Quoted passage:
● ● ● ●

This function calculates permutation based feature importance. For this reason it is also called the Variable Dropout Plot.

feature_importance(x, ...)

# S3 method for explainer
feature_importance(x,
  loss_function = loss_root_mean_square, ..., type = c("raw", "ratio",
  "difference"), n_sample = NULL, B = 1,
  keep_raw_permutations = NULL, variables = NULL,
  variable_groups = NULL, label = NULL)

# S3 method for default
feature_importance(x, data, y,
  predict_function = predict, loss_function = loss_root_mean_square,
  ..., label = class(x)[1], type = c("raw", "ratio", "difference"),
  n_sample = NULL, B = 1, keep_raw_permutations = NULL,
  variables = NULL, variable_groups = NULL)

Arguments

x

an explainer created with function DALEX::explain(), or a model to be explained.

...

other parameters

loss_function

a function thet will be used to assess variable importance

type

character, type of transformation that should be applied for dropout loss. "raw" results raw drop lossess, "ratio" returns drop_loss/drop_loss_full_model while "difference" returns drop_loss - drop_loss_full_model

n_sample

number of observations that should be sampled for calculation of variable importance. If NULL then variable importance will be calculated on whole dataset (no sampling).

● ● ● ●

Information given:

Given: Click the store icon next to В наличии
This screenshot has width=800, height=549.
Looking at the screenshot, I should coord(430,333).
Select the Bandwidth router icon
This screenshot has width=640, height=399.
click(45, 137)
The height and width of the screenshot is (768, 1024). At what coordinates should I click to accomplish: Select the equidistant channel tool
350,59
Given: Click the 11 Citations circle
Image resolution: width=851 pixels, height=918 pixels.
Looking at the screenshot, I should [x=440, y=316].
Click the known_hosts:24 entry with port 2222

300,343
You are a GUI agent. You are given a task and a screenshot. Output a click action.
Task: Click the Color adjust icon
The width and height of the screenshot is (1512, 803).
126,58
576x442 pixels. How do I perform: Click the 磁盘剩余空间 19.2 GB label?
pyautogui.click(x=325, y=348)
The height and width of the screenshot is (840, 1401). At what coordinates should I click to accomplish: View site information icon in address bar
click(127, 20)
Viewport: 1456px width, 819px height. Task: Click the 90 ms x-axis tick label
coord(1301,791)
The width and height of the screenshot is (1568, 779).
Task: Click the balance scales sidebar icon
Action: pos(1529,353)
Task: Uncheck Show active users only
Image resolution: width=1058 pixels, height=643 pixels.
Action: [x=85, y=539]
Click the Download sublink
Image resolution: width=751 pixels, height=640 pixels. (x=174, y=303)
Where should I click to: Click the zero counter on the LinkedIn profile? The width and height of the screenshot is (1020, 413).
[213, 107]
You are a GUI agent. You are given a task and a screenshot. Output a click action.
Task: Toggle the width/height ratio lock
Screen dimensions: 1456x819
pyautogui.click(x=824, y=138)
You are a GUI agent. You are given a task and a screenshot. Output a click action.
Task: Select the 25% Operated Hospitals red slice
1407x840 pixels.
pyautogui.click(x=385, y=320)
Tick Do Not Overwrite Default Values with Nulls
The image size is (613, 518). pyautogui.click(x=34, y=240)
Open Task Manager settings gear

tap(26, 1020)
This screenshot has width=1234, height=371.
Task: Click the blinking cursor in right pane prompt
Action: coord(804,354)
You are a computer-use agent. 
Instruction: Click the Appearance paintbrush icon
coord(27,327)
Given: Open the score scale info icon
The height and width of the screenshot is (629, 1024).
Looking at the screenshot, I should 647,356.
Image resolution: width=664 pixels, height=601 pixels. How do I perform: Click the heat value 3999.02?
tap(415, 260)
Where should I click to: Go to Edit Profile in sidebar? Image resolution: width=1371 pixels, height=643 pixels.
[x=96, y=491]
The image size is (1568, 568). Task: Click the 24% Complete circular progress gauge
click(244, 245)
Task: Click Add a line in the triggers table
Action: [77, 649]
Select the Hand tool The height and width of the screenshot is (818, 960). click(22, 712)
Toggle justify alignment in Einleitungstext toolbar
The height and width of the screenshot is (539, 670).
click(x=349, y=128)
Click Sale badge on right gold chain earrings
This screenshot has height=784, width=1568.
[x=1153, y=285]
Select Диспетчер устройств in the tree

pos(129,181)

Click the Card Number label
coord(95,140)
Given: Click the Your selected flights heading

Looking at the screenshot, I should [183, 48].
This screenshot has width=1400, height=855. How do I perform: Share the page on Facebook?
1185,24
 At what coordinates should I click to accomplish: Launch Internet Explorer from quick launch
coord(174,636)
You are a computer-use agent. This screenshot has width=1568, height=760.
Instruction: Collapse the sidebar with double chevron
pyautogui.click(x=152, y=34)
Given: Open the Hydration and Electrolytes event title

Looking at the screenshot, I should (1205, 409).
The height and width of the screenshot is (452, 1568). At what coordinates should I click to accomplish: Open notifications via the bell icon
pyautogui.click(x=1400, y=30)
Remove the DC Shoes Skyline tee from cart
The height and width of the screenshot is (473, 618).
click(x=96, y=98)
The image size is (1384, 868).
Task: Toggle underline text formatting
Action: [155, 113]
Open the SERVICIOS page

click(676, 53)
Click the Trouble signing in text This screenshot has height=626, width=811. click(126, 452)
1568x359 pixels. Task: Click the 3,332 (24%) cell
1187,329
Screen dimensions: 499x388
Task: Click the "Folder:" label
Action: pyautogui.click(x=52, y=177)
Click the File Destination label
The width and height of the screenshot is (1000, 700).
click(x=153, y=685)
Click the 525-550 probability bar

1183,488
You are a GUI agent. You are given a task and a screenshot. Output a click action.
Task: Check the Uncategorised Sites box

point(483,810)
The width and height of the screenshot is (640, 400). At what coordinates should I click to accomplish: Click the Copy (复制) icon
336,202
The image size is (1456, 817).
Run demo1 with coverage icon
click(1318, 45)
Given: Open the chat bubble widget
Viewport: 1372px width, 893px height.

● ● ● ●

Written request 1: Transcribe the feature importance documentation from "other parameters" up to and including "dataset (no sampling).".
Written request 2:
Answer these questions using the feature importance documentation:
(a) What other name does the documentation give for permutation-based feature importance?
(b) What default value is assigned to the argument B?
(c) How is variable importance calculated when n_sample is NULL?
The records were taken from a different source than the text.

Exercise solution 1:
other parameters

loss_function

a function thet will be used to assess variable importance

type

character, type of transformation that should be applied for dropout loss. "raw" results raw drop lossess, "ratio" returns drop_loss/drop_loss_full_model while "difference" returns drop_loss - drop_loss_full_model

n_sample

number of observations that should be sampled for calculation of variable importance. If NULL then variable importance will be calculated on whole dataset (no sampling).

Exercise solution 2:
(a) The Variable Dropout Plot.
(b) 1.
(c) It is calculated on the whole dataset, with no sampling.